● **TASK TO CARRY OUT**
Report every line of the listing below that contains the word "wrench", matching its case.

● **DATA FOR THE TASK**
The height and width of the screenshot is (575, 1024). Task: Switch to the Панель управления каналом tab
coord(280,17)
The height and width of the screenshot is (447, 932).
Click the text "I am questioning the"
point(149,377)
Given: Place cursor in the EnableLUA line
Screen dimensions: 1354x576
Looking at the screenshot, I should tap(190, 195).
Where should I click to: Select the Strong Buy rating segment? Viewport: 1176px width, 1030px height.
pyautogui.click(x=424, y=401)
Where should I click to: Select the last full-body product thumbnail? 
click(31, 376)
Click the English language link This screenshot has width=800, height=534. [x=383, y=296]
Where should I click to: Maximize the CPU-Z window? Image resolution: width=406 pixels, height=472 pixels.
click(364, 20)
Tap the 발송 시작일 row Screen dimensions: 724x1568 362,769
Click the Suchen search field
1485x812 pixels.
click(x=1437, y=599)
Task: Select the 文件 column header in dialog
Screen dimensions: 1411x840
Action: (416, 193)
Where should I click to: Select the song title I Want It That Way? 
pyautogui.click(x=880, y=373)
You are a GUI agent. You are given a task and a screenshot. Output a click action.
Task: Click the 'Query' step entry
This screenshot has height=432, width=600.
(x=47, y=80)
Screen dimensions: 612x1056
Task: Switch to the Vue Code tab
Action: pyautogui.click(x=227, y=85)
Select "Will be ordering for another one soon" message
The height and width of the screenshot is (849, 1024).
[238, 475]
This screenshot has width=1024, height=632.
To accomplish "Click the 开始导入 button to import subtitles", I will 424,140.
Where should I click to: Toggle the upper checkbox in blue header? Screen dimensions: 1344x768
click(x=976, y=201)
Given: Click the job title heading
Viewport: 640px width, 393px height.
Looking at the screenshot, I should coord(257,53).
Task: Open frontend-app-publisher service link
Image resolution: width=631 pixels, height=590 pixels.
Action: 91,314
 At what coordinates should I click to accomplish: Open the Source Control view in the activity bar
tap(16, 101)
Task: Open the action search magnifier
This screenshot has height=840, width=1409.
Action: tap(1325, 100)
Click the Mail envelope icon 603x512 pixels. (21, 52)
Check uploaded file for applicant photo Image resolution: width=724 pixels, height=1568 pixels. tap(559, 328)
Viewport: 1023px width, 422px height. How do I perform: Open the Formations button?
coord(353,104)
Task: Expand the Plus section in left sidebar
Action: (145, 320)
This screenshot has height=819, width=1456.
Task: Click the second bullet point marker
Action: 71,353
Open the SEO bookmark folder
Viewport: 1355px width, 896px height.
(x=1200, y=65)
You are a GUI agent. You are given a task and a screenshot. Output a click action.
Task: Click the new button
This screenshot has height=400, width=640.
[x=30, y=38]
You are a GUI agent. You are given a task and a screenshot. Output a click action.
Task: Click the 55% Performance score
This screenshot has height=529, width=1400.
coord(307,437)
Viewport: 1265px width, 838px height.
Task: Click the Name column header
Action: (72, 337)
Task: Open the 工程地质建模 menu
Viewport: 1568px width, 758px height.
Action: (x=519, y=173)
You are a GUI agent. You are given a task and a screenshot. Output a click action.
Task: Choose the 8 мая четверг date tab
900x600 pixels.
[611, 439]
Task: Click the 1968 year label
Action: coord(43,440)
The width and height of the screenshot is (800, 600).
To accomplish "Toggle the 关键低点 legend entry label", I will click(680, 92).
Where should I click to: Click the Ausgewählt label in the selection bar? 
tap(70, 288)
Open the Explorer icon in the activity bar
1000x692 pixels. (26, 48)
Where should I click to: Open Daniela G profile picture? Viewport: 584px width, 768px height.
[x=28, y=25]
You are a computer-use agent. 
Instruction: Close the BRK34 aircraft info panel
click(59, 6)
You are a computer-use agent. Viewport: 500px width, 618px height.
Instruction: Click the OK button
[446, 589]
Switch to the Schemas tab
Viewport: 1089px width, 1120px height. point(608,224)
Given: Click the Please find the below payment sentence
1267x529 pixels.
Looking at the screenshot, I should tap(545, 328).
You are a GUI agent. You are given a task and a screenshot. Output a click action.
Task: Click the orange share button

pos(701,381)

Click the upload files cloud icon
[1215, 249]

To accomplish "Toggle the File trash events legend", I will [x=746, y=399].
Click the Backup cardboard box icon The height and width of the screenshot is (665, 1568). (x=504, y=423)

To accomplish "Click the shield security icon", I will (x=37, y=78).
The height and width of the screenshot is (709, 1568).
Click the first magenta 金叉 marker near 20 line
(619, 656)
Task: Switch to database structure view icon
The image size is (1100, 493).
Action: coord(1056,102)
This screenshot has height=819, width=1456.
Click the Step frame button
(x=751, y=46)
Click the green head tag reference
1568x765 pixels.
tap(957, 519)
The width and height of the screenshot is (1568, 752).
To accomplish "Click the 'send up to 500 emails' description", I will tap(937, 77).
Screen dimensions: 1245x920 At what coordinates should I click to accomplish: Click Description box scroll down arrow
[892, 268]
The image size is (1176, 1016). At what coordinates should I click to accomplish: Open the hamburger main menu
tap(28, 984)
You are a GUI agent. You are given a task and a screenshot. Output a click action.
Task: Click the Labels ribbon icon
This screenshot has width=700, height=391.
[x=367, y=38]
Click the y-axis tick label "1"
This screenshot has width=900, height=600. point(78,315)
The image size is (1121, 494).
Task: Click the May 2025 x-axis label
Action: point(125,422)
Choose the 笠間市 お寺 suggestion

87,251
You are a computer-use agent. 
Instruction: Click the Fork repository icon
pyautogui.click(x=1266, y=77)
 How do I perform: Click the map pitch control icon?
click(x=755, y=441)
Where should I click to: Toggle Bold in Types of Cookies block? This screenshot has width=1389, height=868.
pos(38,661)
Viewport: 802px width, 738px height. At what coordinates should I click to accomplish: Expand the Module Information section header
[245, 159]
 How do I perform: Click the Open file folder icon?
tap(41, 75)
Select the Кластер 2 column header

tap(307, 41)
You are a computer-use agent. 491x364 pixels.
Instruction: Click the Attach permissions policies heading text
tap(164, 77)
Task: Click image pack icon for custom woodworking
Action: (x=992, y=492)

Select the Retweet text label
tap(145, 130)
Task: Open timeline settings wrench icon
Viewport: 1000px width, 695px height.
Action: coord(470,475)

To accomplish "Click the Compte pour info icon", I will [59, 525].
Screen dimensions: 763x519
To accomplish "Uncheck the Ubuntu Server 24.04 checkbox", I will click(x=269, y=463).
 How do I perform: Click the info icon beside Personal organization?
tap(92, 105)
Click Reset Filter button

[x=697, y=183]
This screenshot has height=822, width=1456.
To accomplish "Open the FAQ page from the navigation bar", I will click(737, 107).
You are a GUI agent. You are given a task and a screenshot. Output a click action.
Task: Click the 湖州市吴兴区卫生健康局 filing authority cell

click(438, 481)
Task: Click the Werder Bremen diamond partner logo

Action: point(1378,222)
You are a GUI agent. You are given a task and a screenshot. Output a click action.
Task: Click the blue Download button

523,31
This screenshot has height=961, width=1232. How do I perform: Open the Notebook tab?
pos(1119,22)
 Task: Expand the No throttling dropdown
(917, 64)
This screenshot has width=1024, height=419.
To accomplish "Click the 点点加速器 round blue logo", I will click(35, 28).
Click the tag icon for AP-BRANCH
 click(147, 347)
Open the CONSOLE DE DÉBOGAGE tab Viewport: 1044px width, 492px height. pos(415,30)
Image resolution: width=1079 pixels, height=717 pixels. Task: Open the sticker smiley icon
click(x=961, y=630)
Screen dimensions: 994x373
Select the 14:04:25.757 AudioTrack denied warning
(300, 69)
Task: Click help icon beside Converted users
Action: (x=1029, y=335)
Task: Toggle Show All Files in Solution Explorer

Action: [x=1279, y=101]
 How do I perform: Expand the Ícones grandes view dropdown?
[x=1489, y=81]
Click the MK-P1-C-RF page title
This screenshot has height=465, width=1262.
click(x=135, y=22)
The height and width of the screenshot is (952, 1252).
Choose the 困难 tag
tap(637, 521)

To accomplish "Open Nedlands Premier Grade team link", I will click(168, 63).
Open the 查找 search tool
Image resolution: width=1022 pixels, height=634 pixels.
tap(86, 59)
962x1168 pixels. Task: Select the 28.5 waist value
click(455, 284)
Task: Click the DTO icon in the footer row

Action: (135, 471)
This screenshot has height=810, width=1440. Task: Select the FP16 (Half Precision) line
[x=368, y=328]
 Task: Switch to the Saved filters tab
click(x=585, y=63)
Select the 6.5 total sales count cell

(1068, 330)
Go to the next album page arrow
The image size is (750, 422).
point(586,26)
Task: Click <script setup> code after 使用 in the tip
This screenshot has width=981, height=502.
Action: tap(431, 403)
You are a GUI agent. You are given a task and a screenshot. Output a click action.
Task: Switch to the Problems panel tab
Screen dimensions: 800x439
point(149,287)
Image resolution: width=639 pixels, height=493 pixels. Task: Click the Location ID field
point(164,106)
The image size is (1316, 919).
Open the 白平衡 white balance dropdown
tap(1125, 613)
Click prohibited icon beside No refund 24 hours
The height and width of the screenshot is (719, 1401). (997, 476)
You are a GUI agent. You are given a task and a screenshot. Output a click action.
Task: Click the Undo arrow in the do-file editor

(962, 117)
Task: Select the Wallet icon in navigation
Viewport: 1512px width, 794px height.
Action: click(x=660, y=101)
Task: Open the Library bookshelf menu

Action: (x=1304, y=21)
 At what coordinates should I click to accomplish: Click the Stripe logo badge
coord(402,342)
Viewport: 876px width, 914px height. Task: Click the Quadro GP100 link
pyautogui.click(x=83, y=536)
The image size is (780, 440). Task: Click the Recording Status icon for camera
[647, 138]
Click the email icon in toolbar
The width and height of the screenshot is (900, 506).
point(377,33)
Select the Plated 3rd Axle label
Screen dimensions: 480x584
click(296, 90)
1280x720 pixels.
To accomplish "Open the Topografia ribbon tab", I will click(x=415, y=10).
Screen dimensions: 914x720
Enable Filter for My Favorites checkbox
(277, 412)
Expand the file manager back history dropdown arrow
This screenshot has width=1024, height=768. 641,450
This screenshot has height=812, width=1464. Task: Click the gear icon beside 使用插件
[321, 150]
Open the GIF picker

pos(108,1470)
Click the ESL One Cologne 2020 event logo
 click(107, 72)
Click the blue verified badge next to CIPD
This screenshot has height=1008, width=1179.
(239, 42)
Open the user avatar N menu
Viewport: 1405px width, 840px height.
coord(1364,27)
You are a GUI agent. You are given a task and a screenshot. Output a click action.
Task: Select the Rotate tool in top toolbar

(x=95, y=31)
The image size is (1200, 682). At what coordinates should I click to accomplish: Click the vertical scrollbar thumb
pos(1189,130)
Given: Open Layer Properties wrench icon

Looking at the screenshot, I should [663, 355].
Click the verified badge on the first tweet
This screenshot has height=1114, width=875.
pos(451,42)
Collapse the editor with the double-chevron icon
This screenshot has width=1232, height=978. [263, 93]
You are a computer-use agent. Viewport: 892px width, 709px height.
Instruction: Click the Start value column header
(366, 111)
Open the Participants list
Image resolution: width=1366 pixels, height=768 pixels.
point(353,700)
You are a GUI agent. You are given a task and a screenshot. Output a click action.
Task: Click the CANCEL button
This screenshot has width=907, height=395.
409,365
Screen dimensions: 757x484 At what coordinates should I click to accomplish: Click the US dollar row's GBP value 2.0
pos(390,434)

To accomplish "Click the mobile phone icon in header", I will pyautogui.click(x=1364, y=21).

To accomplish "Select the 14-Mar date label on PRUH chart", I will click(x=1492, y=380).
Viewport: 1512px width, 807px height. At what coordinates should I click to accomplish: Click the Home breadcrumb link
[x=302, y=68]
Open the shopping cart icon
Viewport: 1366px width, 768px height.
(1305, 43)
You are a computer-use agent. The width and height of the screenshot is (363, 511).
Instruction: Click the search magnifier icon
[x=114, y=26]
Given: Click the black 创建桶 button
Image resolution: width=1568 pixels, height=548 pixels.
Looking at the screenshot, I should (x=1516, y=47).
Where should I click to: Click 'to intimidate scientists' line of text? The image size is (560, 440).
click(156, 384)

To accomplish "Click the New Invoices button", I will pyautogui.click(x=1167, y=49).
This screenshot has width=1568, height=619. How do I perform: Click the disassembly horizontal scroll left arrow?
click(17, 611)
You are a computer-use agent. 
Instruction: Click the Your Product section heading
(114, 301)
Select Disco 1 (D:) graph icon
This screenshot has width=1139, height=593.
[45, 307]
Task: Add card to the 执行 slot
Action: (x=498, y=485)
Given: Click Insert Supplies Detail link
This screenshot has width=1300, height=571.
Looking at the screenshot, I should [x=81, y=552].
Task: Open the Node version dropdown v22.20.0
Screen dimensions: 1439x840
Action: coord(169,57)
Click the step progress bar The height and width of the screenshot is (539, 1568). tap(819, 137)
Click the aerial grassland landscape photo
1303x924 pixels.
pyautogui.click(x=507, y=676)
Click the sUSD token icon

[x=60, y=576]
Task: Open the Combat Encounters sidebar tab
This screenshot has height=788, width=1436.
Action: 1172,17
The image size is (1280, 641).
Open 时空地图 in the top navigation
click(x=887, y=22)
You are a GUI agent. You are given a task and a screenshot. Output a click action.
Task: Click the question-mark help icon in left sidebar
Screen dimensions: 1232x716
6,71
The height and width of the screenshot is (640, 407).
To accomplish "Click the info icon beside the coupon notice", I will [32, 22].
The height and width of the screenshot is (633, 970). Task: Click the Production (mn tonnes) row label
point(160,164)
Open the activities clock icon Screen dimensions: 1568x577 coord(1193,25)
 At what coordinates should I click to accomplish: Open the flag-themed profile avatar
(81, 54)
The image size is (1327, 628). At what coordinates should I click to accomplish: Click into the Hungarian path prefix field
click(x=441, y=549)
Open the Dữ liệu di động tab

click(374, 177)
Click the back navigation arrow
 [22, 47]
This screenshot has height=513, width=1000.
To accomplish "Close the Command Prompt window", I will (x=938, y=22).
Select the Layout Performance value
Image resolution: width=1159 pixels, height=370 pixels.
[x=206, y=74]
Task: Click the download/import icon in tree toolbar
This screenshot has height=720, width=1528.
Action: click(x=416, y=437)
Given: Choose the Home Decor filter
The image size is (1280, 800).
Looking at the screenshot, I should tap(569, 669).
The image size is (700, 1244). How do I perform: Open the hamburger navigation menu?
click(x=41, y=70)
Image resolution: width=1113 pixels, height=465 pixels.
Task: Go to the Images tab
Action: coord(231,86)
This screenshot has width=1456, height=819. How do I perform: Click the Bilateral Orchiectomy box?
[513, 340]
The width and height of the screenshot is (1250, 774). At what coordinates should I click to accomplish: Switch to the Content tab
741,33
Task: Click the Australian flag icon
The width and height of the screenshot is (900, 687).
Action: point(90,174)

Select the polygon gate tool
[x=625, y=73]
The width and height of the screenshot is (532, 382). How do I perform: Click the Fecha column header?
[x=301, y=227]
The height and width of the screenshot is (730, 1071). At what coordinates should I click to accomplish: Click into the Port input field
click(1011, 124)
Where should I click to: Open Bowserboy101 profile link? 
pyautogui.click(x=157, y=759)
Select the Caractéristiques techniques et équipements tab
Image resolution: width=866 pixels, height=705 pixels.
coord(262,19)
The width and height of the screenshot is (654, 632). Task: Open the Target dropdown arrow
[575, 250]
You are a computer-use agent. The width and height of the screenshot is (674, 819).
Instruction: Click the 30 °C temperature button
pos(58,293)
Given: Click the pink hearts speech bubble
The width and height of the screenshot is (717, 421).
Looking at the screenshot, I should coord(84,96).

● **OUTPUT FOR THIS EXERCISE**
Task: Open timeline settings wrench icon
Given: Open Layer Properties wrench icon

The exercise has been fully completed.